Rate Limiter Implementations
One-line summary: How to implement rate limiters correctly, with different algorithms and their tradeoffs.
Prerequisites: Queueing Theory, understanding of algorithms and data structures.
Mental Model
Rate Limiting Purpose
Key insight: Rate limiting prevents overload by controlling request rate. Different algorithms have different tradeoffs.
Rate Limiting Goals
- Prevent overload: Don't allow more requests than capacity
- Fairness: Distribute capacity fairly among clients
- Accuracy: Enforce limits accurately
- Performance: Low overhead, fast decisions
- Distributed: Work across multiple servers
Internals & Architecture
Algorithm 1: Token Bucket
Concept
Token bucket: Tokens are added at a fixed rate. Requests consume tokens. Requests are allowed if tokens available.
Implementation
Parameters: - Capacity: Maximum tokens (burst size) - Rate: Tokens added per second (sustained rate)
Algorithm:
1. Add tokens: tokens = min(capacity, tokens + rate × time_elapsed)
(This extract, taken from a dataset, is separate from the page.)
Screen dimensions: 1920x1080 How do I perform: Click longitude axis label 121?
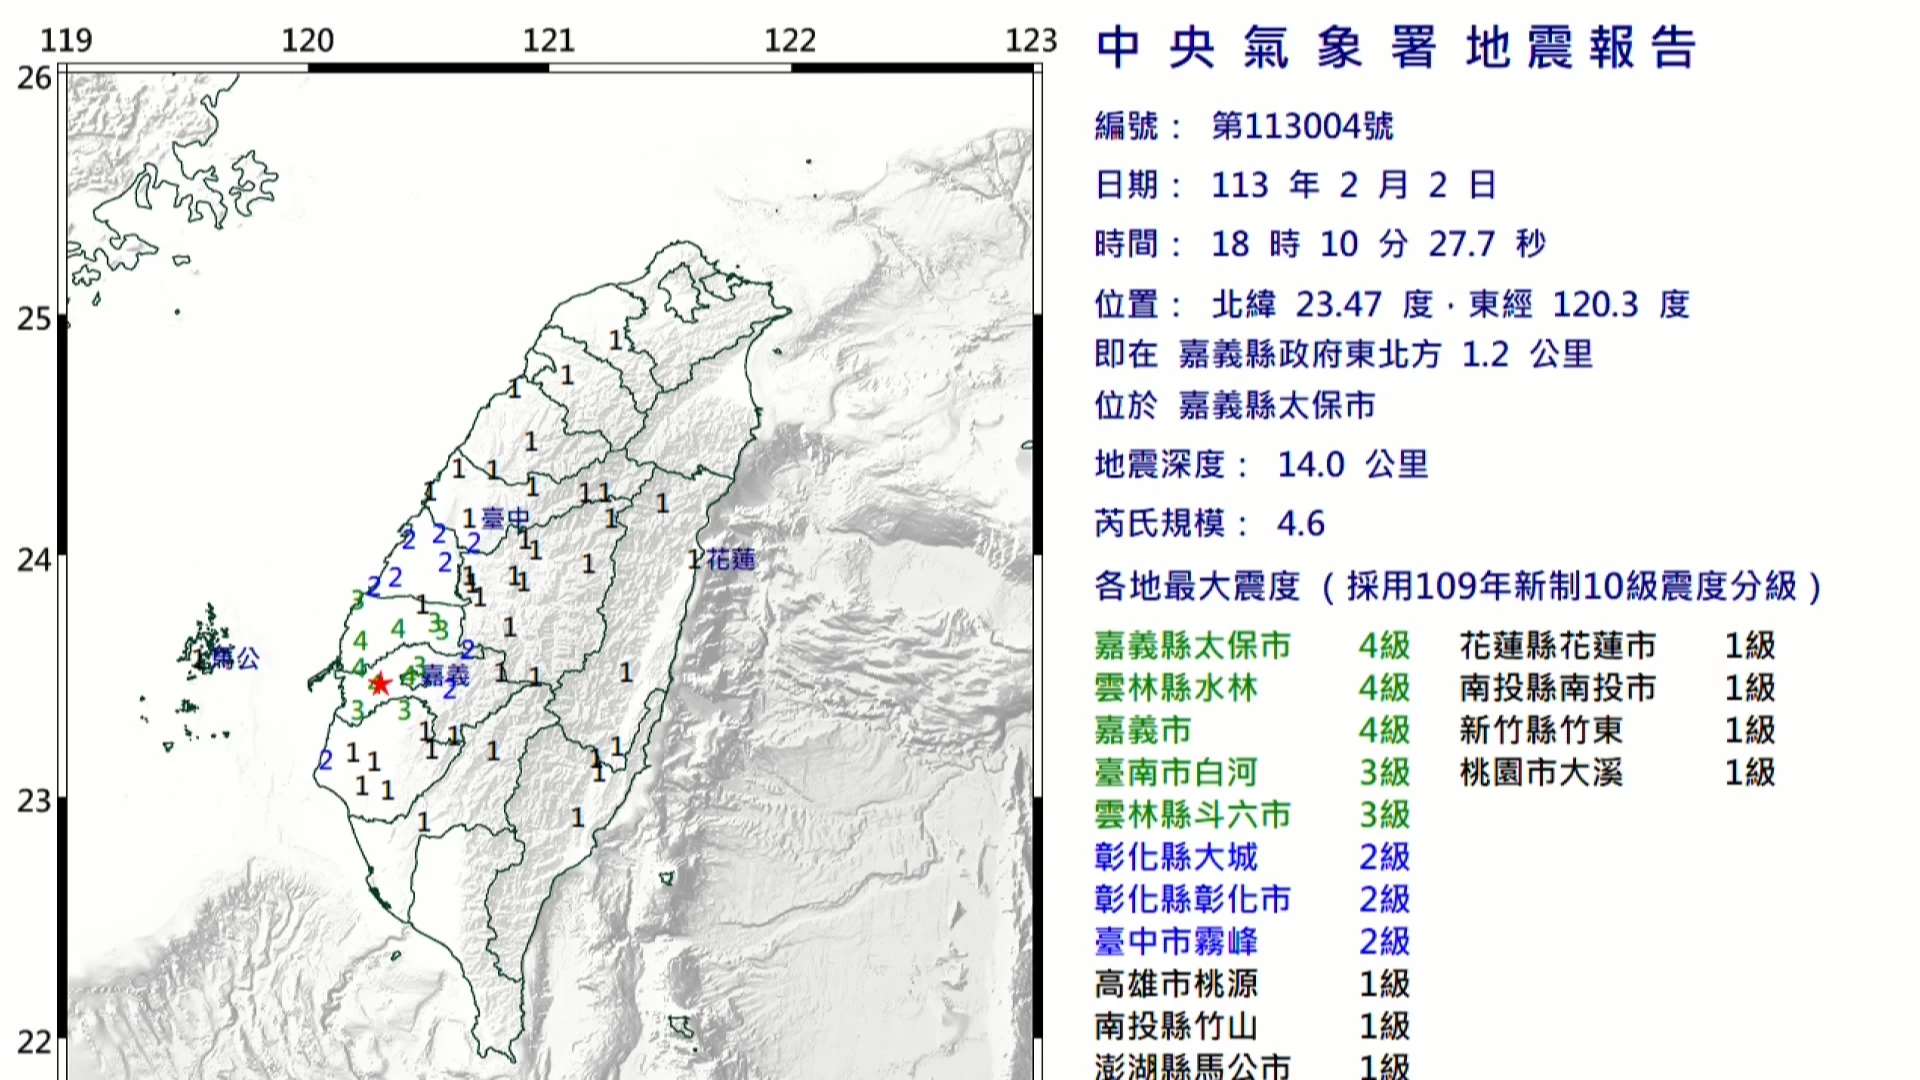pyautogui.click(x=549, y=41)
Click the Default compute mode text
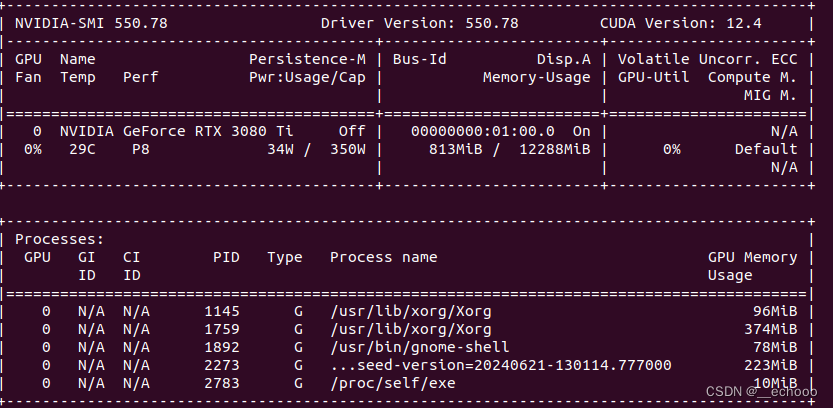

2. Check request: if tokens >= 1:
tokens -= 1
allow request
else:
reject request
Properties
Pros: - Burst handling: Allows bursts up to capacity - Simple: Easy to implement - Memory efficient: O(1) space
Cons: - Not perfectly accurate: Tokens added continuously, not discretely - Bursty: May allow bursts that exceed rate
Use case: APIs that need to handle bursts but limit sustained rate.
Algorithm 2: Sliding Window Log
Concept
Sliding window log: Track timestamps of requests in a time window. Allow request if count < limit.
Implementation
Parameters: - Window size: Time window (e.g., 1 minute) - Limit: Maximum requests per window
Algorithm:
1. Get current time: now = current_time()
2. Remove old entries: log = log.filter(timestamp > now - window_size)
3. Check limit: if len(log) < limit:
log.append(now)
allow request
else:
reject request
Properties
Pros: - Accurate: Precise limit enforcement - Fair: Distributes capacity evenly
Cons: - Memory intensive: O(n) space, where n = requests in window - CPU intensive: O(n) time to clean old entries - Not distributed: Hard to implement across servers
Use case: When accuracy is critical and memory is available.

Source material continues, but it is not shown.